## Task directions
Make an exact transcript of the lines in the data below, starting with the one containing "Where should I click to: Open the Edit menu?" and going on through the one containing "Click Tweet your reply button", with both included and the pictures left out.

## Data in this exercise
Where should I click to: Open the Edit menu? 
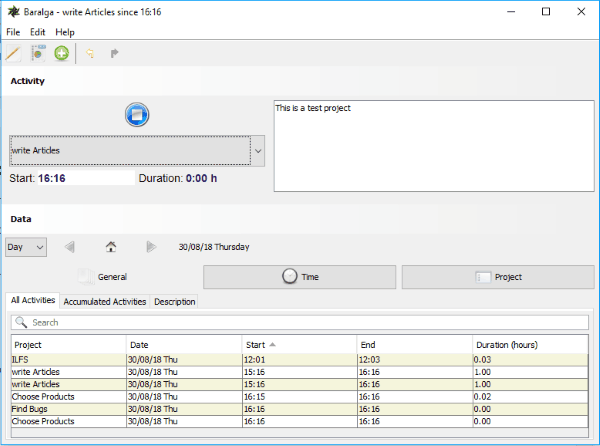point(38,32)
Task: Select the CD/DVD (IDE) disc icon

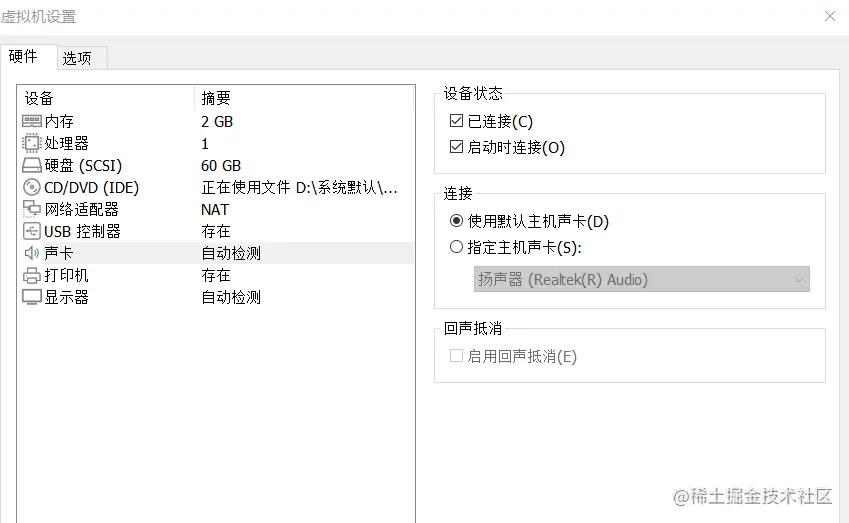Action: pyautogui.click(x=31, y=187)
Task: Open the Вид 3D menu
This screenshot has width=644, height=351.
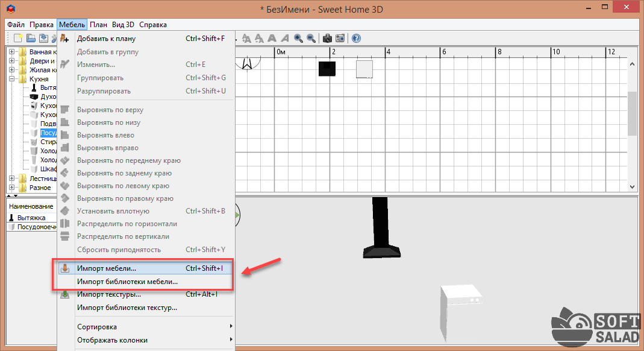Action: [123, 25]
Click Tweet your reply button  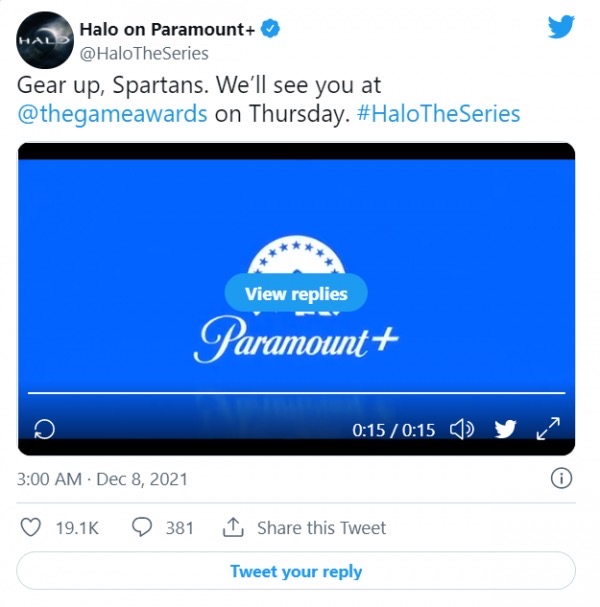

==

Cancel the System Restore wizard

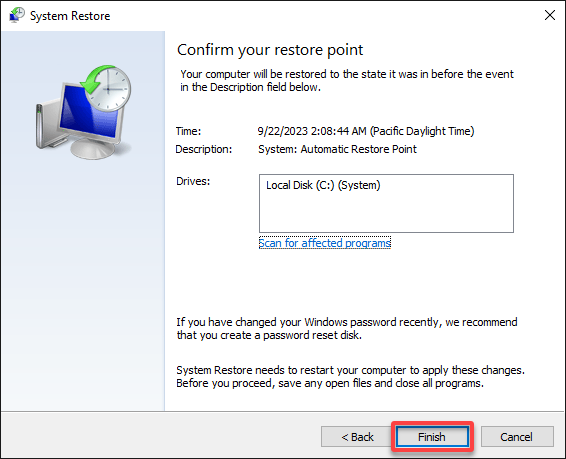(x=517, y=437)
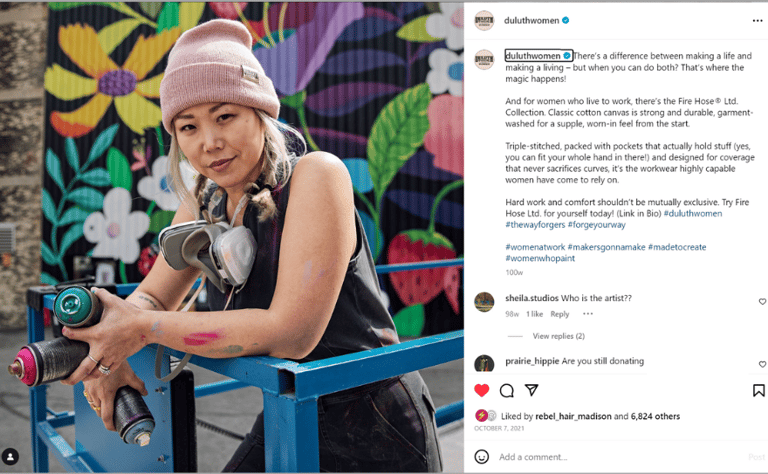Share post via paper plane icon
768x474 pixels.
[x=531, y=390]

## Finished exercise
Where should I click to: Open the Edit menu? 
point(38,32)
Task: Select the CD/DVD (IDE) disc icon

Action: pyautogui.click(x=31, y=187)
Task: Open the Вид 3D menu
This screenshot has width=644, height=351.
Action: [123, 25]
Click Tweet your reply button  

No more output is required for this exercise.